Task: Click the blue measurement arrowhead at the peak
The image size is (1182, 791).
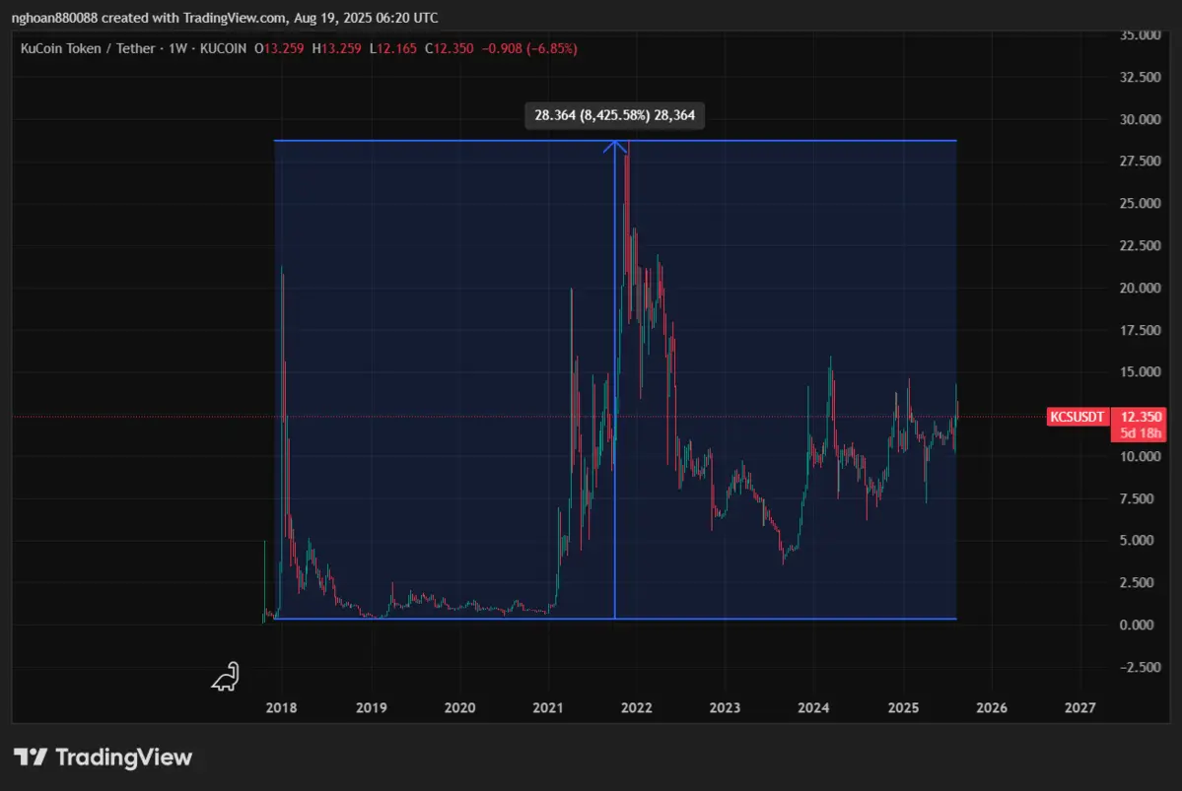Action: pyautogui.click(x=616, y=146)

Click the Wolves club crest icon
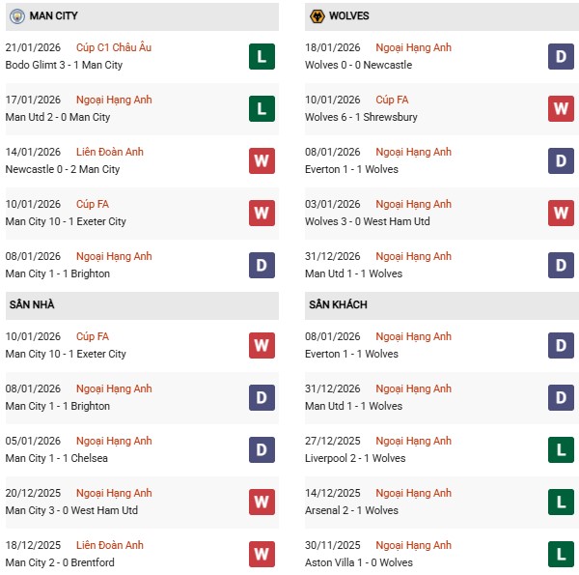click(x=316, y=16)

# # #

** ACTION ITEM **
Would you please repeat each record exactly? Leave the pictures out.

** TASK RESULT **
Task: Click the blue measurement arrowhead at the peak
The image size is (1182, 791).
Action: pyautogui.click(x=616, y=146)

Click the Wolves club crest icon
click(x=316, y=16)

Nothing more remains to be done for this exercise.